Free Slow Food Event in Denver

Mark your calendar for food event born in Italy.

Slow Food USA announces that Slow Food Nations takes place in Denver from July 14-16. Inspired by Slow Food International’s biennial Terra Madre gathering in Turin, Italy, Slow Food Nations combines the energy of a street food festival, the rigor of an academic conference and the inspiration of a cultural exchange. Big culinary names like Alice Waters, Ron Finley, Simran Sethi, Jack Johnson,  Alon Shaya and Colorado’s own Hosea Rosenberg are among the food movement leaders joining the festival.

Entrance to the festival is free and includes a taste marketplace with 100 exhibitors and producers, an outdoor culinary stage, gardening and cooking activities for kids and families, heritage food tastings, author talk, and more.

Ticketed Events

I am posting this now because tickets for some of the key events went saleon  Monday, April 10 . Slow Food leaders from around the globe are to participate in an all-day delegate summit including small group discussions, focused working groups and a lunch by Alice Waters that will explore school lunch as an academic subject. Delegates will then serve as hosts and speakers during the weekend festival.

The first round of ticketed events  and include taste workshops, block parties, regional food and farm tours, roundtable discussions, and one-of-a-kind dinners.

Slow Food Nations is organized to reimagine the food festival to inspire individuals and communities to change the world through food that is good, clean and fair. As Slow Food founder Carlo Petrini says, “If you want to change the world, don’t do it with sadness; do it with joy.”

Oskar Blues in the News

Craft brewery cited for innovation and also coming to Boulder.

Mid-country restaurants and other purveyors are largely like the Rodney Dangerfield of the food and beverage biz:  They “don’t get no respect,” or not enough respect. Coastal myopia, I’m afraid.

Denver and other Colorado locales have a robust craft brewing industry, from giants like Fort Collins’ New Belgium (the country’s 4th-largest brewer) and Blue Moon (Coors’ craft-beer sidekick) to tiny breweries in very small towns (Silverton Brewery and the Crestone Brewing Company, respectively deep in the San Juan Mountains and in an off-the highway community in the San Luis Valley). The Denver Festival is one of the largest in the country.

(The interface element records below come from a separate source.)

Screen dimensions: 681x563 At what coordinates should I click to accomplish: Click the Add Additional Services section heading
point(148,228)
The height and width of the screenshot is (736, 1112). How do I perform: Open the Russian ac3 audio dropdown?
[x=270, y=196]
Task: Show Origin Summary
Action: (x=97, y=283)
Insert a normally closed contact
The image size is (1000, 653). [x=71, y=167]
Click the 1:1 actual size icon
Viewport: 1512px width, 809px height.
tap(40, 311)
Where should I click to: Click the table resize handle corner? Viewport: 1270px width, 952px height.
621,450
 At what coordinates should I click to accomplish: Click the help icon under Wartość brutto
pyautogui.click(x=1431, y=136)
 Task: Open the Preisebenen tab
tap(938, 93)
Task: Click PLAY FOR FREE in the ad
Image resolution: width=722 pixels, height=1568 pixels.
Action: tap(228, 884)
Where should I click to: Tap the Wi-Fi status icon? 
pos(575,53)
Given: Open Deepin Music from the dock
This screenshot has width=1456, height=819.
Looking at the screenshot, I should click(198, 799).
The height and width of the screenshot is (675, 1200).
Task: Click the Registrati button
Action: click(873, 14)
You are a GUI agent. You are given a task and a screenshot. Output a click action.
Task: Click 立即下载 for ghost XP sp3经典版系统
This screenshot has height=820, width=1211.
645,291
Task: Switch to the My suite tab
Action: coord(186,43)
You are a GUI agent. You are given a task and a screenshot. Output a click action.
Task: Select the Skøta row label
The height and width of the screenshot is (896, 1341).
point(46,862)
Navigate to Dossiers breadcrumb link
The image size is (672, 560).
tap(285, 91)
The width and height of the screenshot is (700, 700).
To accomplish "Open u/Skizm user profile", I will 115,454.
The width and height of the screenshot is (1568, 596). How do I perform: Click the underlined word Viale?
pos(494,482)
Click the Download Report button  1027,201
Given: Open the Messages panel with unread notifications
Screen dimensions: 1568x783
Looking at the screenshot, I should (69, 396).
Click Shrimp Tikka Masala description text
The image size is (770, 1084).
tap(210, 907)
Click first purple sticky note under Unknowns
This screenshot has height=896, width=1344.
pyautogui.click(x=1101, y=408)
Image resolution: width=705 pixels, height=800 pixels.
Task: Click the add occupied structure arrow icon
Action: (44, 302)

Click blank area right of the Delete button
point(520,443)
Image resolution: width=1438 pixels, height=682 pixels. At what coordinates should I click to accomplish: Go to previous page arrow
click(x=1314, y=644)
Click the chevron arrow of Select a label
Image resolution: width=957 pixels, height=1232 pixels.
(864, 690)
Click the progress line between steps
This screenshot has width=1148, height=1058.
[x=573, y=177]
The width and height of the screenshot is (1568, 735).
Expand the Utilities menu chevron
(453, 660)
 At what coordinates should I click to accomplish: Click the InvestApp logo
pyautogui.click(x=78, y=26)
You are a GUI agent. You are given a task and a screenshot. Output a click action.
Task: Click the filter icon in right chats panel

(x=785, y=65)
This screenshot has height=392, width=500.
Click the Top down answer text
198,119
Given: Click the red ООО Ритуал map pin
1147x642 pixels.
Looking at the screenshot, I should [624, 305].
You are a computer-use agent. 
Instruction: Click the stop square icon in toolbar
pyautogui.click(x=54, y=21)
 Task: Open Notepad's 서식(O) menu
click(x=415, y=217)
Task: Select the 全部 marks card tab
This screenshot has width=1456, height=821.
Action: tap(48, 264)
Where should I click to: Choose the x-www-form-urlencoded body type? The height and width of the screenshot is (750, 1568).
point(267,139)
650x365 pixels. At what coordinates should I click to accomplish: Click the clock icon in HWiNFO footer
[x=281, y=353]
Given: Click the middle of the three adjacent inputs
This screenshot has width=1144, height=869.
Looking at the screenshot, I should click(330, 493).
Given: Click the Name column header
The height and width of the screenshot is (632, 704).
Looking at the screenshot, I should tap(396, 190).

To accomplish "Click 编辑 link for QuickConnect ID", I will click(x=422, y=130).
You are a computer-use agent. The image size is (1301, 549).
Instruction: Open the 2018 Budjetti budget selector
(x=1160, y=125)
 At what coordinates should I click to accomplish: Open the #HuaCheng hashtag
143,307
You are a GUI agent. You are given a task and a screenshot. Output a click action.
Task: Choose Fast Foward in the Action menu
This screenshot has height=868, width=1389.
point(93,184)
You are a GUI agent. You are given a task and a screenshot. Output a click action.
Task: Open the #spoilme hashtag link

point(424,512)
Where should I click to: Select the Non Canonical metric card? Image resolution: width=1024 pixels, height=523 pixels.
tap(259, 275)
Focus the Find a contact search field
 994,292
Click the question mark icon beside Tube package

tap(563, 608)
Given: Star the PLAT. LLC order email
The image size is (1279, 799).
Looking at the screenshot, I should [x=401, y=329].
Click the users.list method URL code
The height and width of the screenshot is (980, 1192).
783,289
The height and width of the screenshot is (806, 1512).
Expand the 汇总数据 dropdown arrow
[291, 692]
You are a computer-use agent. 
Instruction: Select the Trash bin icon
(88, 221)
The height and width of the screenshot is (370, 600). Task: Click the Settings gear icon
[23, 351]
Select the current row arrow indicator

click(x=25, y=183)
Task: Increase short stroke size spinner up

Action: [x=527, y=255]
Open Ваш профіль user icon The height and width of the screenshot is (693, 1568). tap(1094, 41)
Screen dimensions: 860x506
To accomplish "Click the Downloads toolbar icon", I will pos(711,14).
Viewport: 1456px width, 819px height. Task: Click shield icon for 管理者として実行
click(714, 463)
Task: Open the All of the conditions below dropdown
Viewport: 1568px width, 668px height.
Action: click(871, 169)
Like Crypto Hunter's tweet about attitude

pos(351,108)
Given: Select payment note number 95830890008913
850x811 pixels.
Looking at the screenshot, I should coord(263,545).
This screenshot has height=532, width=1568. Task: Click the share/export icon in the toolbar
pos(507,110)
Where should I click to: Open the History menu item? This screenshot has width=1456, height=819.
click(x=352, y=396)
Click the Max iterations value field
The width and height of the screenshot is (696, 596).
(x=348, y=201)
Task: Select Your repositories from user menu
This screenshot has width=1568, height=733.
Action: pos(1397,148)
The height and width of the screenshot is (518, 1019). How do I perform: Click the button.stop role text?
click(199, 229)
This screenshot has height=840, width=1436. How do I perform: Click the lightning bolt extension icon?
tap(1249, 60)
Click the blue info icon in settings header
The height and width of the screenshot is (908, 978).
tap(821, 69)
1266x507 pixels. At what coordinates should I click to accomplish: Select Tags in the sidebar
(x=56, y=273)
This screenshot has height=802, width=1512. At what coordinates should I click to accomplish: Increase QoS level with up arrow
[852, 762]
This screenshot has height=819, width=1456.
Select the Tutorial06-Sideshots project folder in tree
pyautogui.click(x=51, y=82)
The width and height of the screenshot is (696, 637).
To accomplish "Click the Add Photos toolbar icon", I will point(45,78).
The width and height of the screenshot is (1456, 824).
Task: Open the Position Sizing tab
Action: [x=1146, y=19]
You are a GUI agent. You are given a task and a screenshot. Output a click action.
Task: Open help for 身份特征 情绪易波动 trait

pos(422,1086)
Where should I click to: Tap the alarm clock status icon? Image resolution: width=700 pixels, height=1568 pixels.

But when it came to listing “The 25 Most Important American Craft Beers Ever Brewed,” Food & Wine could think of only one (Longmont-born and -based Oskar Blues) and that was for its retro innovation (packaging), not for any of its beers or ales. Relying on a perhaps biased panel that includes a number of brewmasters, F&W wrote:

15) Oskar Blues Dale’s Pale Ale

Not all innovation happens in the brewing process. In 2002, Colorado’s Oskar Blues did something with a solid, but otherwise unassuming pale ale that changed craft beer forever: They put it into cans, becoming the first craft brewery to do so independently. Dale’s Pale Ale launched a movement (currently 2,162 beers strong, according to CraftCans.com) and this once-lowly container now holds some of the world’s most coveted beers.

On another note, Oskar Blues is coming to Boulder’s Pearl Street, taking over the space at No. 921 vacated by the World of Beer. Sometime late this summer, the location just west of the Mall will become taproom and live-music venue.  I’m not sure what, if any, food service there will be, but the food at Oskar Blues brew pubs, CHUBurgers, CylceHops Cantina and other Oskar-owned venues is very good and very fresh.